• What this task involves: Show all lines of the entries in which the word "agent" is found.

[Dataset entries]
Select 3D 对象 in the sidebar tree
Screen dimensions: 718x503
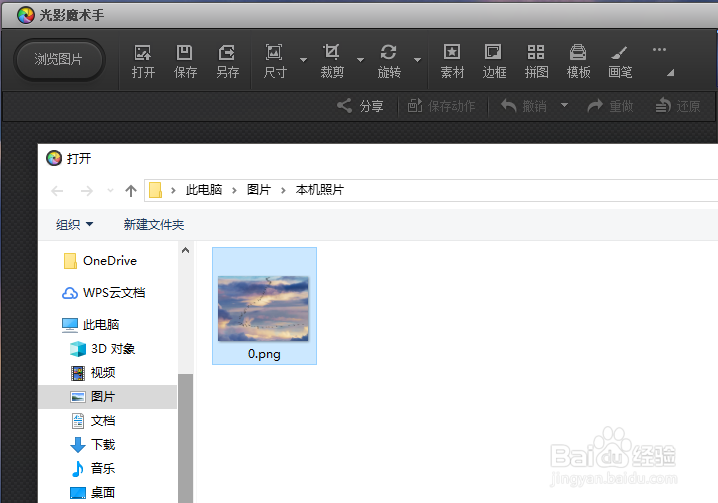(112, 349)
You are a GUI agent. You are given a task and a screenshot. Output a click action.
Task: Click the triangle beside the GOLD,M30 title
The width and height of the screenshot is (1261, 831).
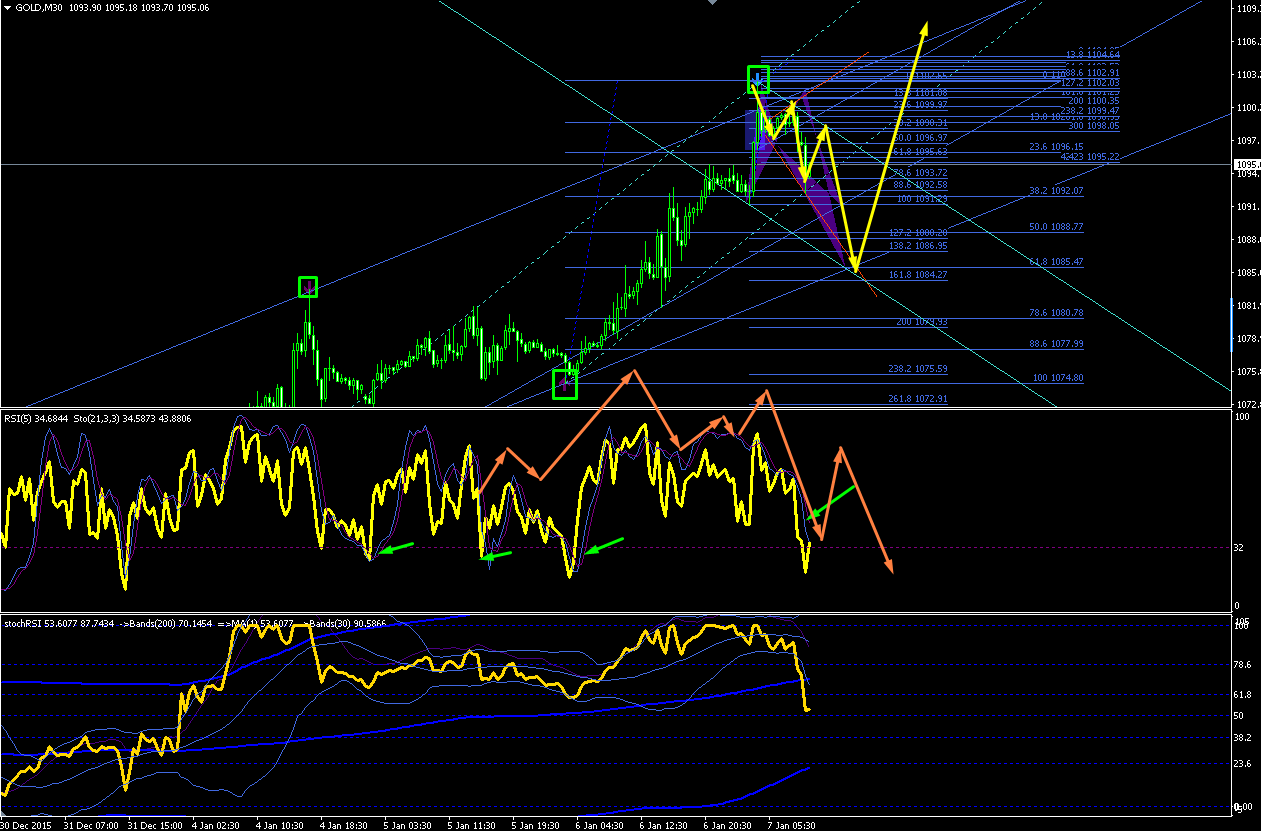8,6
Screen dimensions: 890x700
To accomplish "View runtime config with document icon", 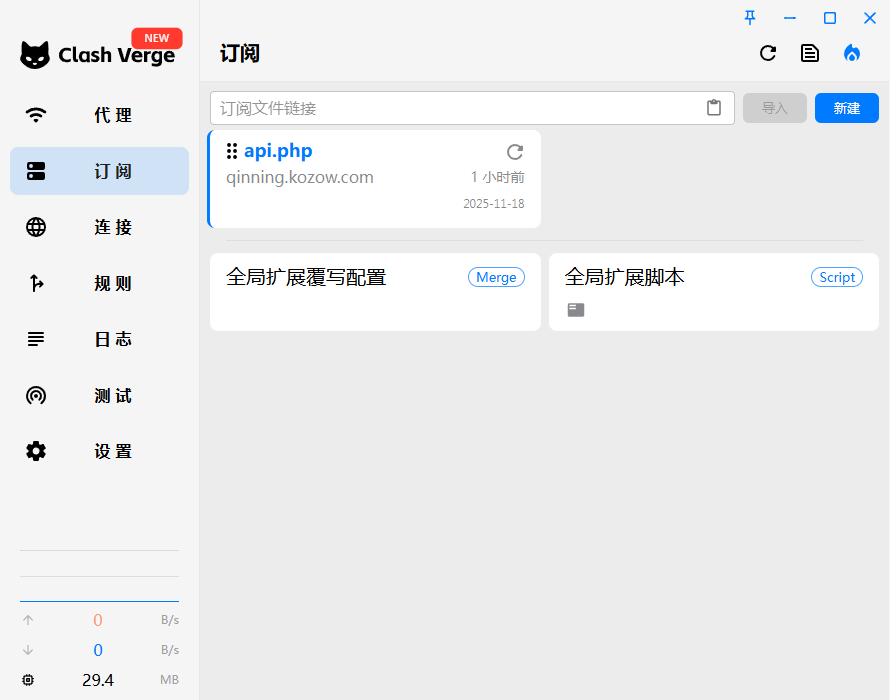I will pos(809,53).
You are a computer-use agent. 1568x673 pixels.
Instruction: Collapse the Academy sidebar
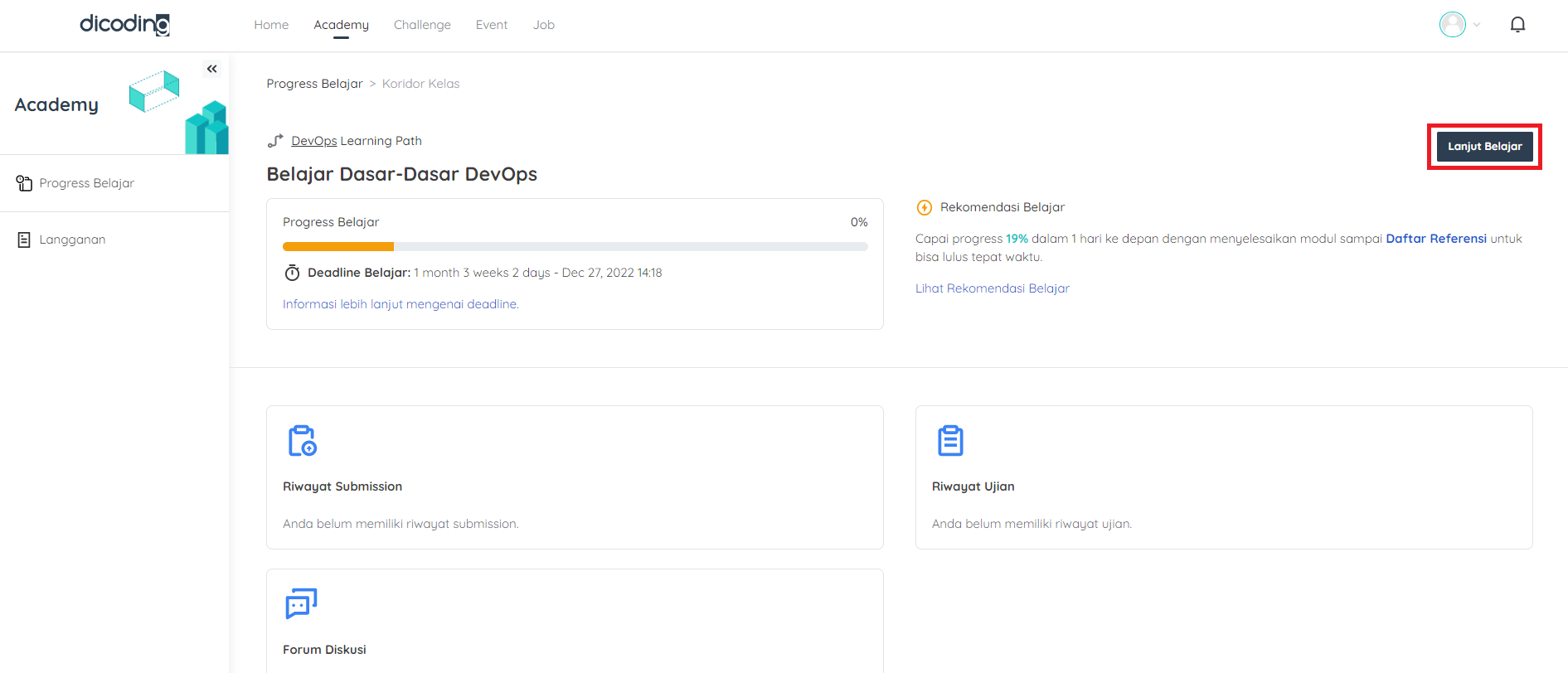pyautogui.click(x=212, y=69)
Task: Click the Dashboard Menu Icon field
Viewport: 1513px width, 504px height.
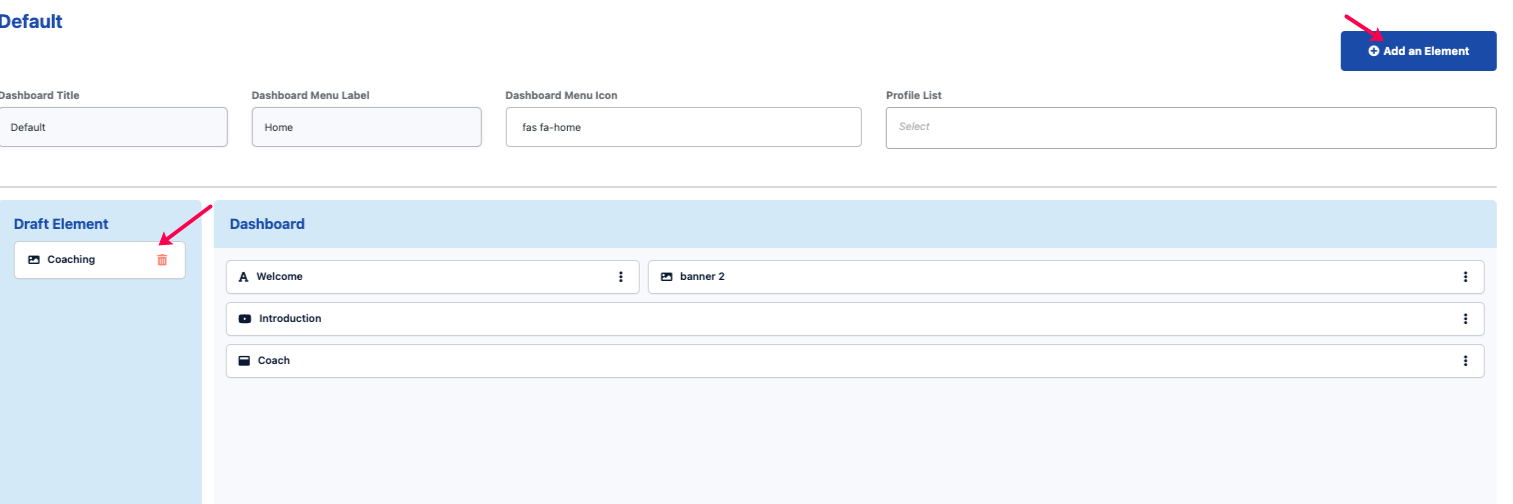Action: point(684,128)
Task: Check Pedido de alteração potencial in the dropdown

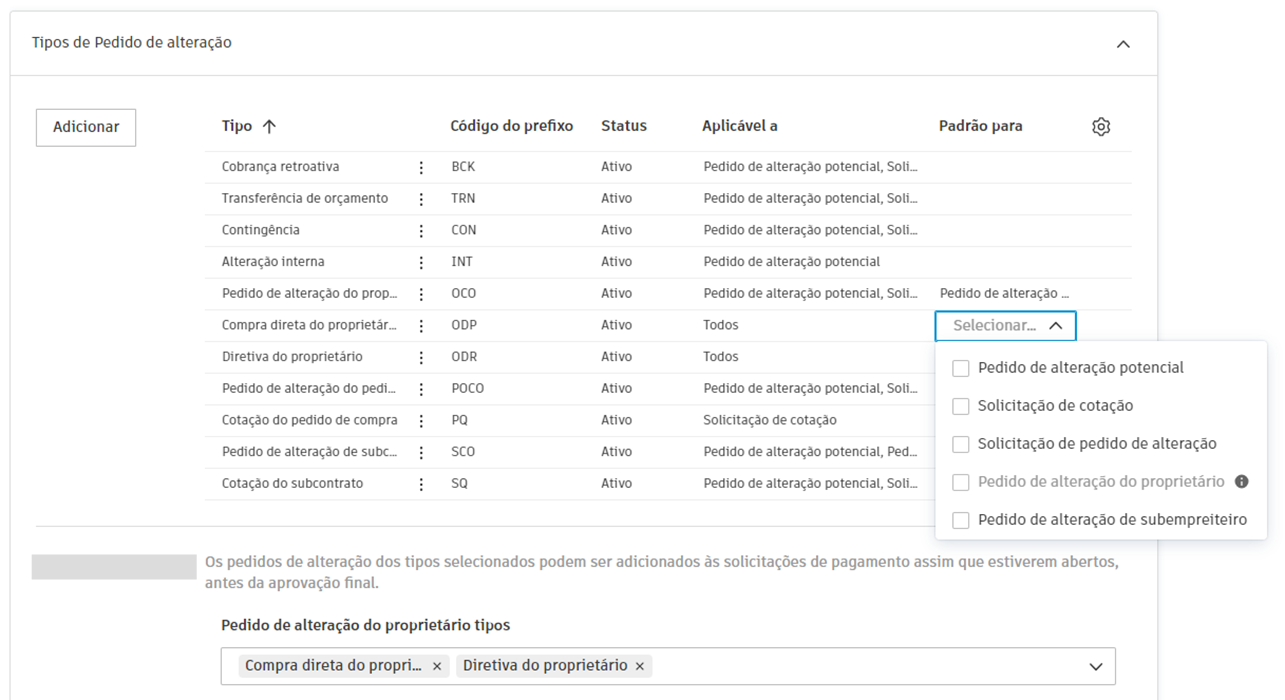Action: (x=961, y=368)
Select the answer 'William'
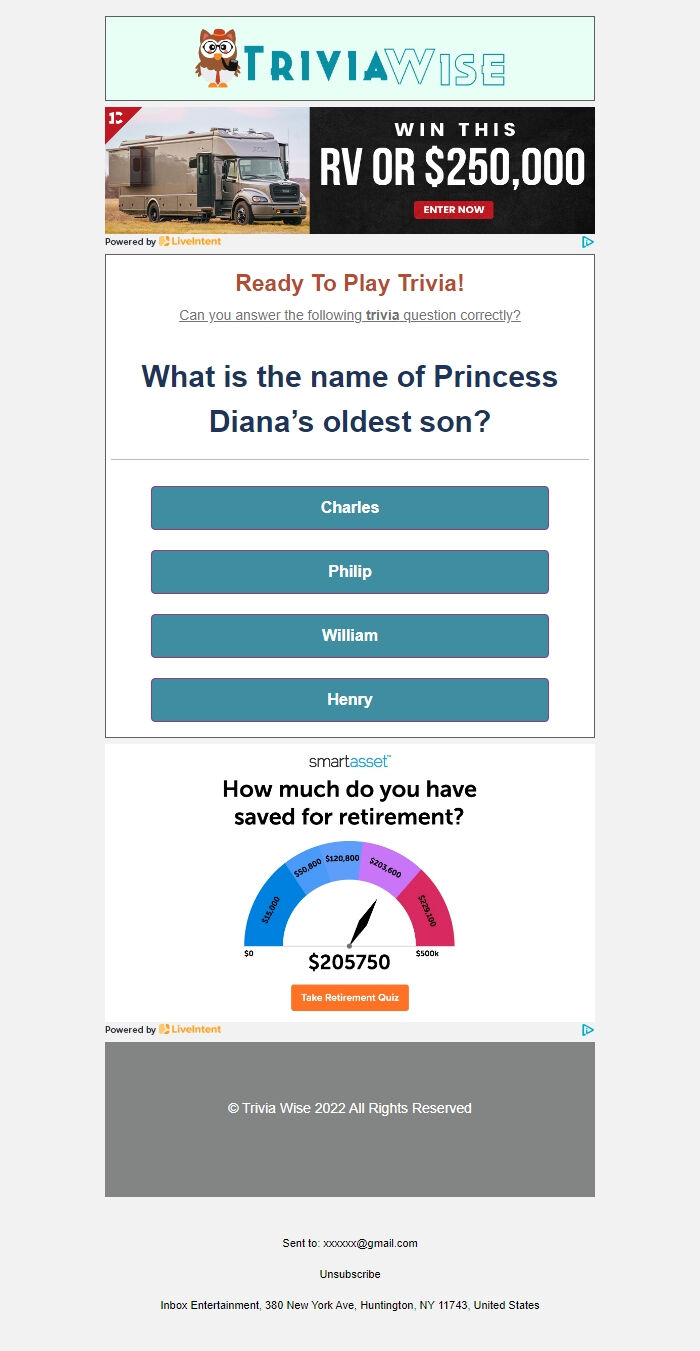This screenshot has width=700, height=1351. 349,636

• Your response:
You are a GUI agent. You are given a task and a screenshot. Output a click action.
You are a computer-use agent. 1568x673 pixels.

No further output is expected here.